We construct a composite quasar spectrum from 284 HST FOS spectra of 101 quasars with redshifts z > 0.33. The spectrum covers the wavelengths between 350 and 3000 Angstrom in the rest frame, with a peak S/N level of similar to 130 per Angstrom at similar to 1200 Angstrom. Since similar to 90% of the sample quasars have redshift z < 1.5, the spectrum is suitable for studying the wavelength region shortward of Ly alpha without large effects from intervening Ly alpha forest absorption.
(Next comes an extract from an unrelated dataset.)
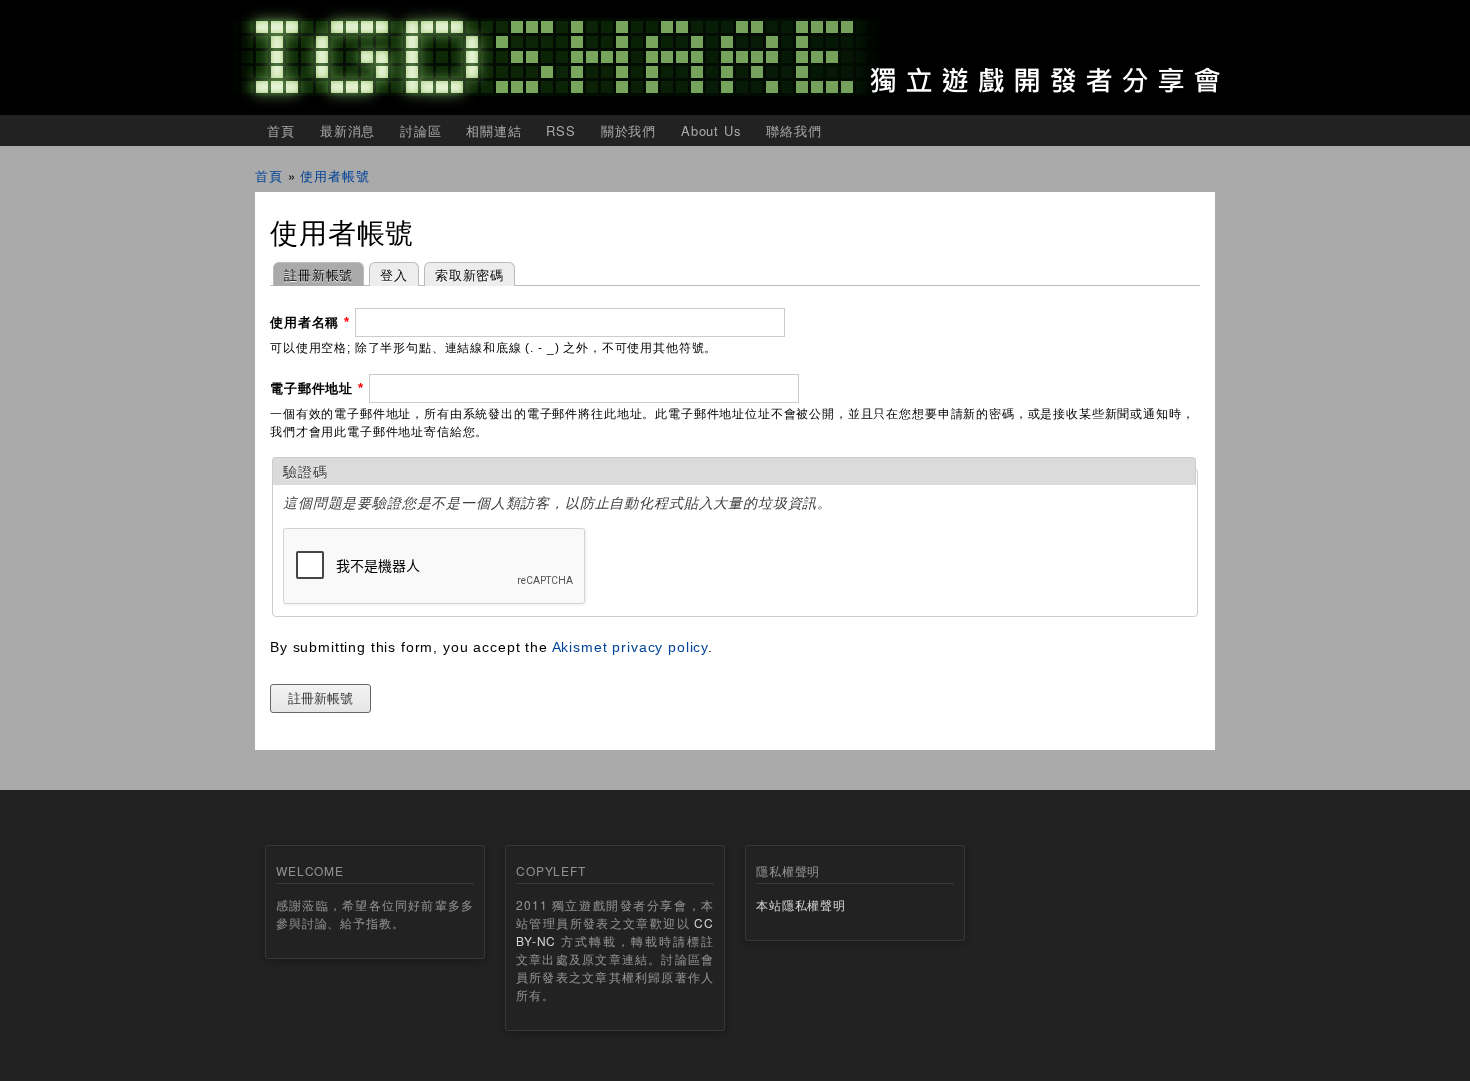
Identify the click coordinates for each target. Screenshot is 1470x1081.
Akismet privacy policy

Data in the waveband between 350 and 600 Angstrom are mainly from the spectra of z > 1.5 quasars, for which significant corrections for the accumulated Lyman-series line and continuum absorption have been applied. There is a significant steepening of the continuum slope around 1050 Angstrom. The continuum between 1050 and 2200 Angstrom can be modeled as a power law f(v) proportional to v(alpha) with alpha = -0.99 +/- 0.05. For the full sample the power-law index in the extreme ultraviolet (EUV) between 350 and 1050 Angstrom is alpha = -1.96 +/- 0.15. For the radio-loud subsample (60 objects), the EUV spectral index is alpha similar or equal to -2.2, while for the radio-quiet subsample (41 objects) it is alpha similar or equal to -1.8. The continuum flux in the wavelengths near the Lyman limit shows a depression of similar to 10%. The break in the power-law index and the slight depression of the continuum near the Lyman limit are features expected in Comptonized accretion-disk spectra. Comptonization produces a power-law tail in the wavelength band shortward of similar to 1000 Angstrom and smears out the Lyman-limit edge of the intrinsic accretion-disk spectrum. In the EUV waveband, we detect several possible emission features, including one around 690 Angstrom, that may be O III + N III produced by the Bowen fluorescence effect. Comparing our composite spectrum with one made at higher redshifts by Francis et al., we find that the equivalent widths of Ly alpha and high-ionization emission lines are larger in our sample, reflecting a known luminosity dependence. The equivalent widths of low-ionization lines do not exhibit such a dependence, suggesting that the quasar EUV continuum above similar to 50 eV is steeper at higher luminosity. Radio-quiet quasars appear to show a slightly harder continuum and lower ionization levels in their emission lines.